Ok, everyone form an orderly queue... 🥵
#EntrappedByEve
One of the funniest things is when someone shows up pretending to be a completely different sub, and I’m supposed to have no idea who they are.
Meanwhile, I know exactly who they are and just play along like it’s a nature documentary.
You guys really think you’re slick. 😂
Spent £70 at the vet for my precious dog today.
Now it’s your turn to make it up to me.
Send, and show me you’re useful.
Just checking out all your accounts are safe 😈😈😈
Next week, my pet is on a lead and collar, locked in chastity.
Then it’s cage time while I go about my day.
He waits. I enjoy myself.
When I return, he’s reminded exactly where he belongs.
When you know your place, you know your place. 🖤
Free task for the sissy, slutty bitches:
Go stretch that slutty hole into oblivion while screaming, Mistress.

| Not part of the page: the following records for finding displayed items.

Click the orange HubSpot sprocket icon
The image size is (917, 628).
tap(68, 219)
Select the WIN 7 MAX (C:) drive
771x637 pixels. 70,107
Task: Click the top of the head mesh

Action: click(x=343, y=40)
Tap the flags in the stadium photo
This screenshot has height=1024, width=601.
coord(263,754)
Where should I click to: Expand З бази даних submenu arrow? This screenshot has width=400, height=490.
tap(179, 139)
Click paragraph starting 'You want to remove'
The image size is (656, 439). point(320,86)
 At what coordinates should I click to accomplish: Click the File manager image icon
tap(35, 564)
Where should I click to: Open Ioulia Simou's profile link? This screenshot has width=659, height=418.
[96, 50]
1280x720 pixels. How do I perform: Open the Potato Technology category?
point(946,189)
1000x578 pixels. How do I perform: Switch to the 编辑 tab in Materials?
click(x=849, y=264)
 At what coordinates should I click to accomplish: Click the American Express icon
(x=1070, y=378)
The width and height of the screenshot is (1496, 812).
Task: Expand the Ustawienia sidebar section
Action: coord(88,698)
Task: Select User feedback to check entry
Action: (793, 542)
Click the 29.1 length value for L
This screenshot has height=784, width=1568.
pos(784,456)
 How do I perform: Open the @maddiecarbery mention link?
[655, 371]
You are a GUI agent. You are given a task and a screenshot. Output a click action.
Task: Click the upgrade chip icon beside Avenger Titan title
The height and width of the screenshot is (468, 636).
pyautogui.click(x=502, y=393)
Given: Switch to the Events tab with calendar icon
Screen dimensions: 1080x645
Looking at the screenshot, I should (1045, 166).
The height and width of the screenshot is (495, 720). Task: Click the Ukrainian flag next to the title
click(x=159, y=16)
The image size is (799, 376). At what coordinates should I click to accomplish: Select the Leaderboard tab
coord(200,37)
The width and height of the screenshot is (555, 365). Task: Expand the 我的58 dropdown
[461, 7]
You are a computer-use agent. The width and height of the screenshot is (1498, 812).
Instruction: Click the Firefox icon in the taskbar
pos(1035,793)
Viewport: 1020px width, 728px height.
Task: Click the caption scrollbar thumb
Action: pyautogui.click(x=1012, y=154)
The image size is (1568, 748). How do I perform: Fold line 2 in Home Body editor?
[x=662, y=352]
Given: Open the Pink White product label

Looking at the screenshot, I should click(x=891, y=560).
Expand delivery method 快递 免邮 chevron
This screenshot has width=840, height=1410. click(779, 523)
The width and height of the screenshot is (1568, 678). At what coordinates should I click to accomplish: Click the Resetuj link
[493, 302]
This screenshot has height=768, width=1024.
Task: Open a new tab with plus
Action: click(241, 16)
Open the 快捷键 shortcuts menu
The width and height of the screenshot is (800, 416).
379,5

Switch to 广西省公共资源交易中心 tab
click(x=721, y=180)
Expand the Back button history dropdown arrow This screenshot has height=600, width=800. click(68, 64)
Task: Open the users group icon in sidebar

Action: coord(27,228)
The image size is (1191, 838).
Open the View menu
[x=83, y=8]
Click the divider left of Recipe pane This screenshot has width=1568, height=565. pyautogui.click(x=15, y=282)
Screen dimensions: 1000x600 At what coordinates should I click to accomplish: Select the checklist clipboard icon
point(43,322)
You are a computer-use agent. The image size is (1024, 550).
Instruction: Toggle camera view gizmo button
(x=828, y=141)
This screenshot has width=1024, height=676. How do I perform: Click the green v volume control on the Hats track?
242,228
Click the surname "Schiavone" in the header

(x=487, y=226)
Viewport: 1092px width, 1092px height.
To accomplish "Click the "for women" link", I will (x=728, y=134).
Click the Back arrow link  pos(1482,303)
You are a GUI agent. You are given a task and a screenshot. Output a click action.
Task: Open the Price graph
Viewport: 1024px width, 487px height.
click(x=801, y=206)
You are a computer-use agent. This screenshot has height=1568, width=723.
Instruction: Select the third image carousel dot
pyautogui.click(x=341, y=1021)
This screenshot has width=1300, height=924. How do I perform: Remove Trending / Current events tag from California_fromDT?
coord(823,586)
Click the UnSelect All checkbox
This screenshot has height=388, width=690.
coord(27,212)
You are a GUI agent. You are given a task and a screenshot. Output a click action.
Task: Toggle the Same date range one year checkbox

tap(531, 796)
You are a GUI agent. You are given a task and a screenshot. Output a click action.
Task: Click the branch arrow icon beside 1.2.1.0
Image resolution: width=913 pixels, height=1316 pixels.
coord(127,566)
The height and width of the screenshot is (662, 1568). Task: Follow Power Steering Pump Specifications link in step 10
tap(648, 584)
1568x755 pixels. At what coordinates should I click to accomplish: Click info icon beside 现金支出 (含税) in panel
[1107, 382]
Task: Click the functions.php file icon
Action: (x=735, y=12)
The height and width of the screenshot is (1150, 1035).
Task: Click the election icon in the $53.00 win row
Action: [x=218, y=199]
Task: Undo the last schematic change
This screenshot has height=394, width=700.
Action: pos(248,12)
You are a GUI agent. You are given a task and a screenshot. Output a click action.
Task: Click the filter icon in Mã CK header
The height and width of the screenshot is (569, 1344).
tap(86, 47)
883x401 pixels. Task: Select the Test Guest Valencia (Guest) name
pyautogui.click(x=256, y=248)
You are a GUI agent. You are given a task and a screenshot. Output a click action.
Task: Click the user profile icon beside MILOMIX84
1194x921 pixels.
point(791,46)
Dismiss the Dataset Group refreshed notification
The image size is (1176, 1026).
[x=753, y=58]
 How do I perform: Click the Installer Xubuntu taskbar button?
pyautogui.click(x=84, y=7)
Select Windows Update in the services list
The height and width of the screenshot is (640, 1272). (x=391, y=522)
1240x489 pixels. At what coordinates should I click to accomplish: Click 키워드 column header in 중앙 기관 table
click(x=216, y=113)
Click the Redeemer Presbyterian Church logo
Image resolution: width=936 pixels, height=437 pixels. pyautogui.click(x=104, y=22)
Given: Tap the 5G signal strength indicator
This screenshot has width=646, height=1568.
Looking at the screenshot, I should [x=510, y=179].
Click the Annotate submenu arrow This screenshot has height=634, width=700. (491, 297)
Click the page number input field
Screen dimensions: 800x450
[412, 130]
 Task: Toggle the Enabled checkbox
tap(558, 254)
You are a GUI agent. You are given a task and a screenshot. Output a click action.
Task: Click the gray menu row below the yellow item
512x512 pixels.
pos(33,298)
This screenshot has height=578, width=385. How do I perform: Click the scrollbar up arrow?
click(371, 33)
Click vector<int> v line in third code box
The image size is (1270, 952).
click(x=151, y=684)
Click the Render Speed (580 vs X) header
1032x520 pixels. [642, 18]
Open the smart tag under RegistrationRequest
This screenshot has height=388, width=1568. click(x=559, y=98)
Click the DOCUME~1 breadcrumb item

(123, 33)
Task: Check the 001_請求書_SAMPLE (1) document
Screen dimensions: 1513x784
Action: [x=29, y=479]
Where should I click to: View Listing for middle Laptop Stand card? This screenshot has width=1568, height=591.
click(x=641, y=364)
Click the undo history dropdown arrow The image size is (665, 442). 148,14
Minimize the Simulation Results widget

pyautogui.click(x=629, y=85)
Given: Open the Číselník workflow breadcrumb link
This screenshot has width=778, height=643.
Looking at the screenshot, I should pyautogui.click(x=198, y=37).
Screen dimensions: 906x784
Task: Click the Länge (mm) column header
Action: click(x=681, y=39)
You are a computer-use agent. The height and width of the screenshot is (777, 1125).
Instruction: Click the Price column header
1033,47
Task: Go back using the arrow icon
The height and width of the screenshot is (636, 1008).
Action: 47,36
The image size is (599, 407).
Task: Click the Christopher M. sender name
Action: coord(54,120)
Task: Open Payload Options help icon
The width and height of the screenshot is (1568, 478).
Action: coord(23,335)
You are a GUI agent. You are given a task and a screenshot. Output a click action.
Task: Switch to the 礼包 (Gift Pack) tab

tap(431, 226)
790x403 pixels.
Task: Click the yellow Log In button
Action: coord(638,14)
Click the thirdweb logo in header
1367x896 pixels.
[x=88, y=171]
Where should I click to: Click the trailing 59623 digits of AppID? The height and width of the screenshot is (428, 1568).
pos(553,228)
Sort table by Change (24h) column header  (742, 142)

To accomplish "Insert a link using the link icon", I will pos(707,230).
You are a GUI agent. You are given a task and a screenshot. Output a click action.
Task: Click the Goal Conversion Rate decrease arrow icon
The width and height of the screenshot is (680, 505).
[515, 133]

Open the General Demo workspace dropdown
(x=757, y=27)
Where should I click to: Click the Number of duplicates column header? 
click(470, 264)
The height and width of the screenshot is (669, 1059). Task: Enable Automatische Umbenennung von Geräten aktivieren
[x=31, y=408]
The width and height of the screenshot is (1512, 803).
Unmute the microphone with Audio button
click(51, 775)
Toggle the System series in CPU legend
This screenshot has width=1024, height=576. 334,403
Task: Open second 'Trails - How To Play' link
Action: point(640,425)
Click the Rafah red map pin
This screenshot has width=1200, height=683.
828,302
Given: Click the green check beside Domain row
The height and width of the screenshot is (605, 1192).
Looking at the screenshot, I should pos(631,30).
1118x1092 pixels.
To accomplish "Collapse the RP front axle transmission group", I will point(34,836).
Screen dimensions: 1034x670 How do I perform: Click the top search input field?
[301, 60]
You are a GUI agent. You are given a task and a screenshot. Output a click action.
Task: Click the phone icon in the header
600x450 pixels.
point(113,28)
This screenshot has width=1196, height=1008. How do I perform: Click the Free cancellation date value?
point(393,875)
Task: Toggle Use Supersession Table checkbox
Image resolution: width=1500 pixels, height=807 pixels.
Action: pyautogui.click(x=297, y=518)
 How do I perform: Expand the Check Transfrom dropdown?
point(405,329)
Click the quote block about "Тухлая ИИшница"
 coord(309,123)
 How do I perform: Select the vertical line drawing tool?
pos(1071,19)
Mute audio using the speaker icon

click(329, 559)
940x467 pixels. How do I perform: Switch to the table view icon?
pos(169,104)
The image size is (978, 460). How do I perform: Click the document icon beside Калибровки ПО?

While you’re at it, stick it on the chair and fuck it.
Go and repost five of my posts
See how that rolls off my tongue so easy because I know what you are 👸
Move it
Black velvet dress. Wolfords. Heels.
Next weekend’s looking expensive, and I’ve decided that’s everyone else’s problem.
The Cocktail Fund is now open. Send money. I’ll convert it into martinis.
Non-contributors may leave the page immediately.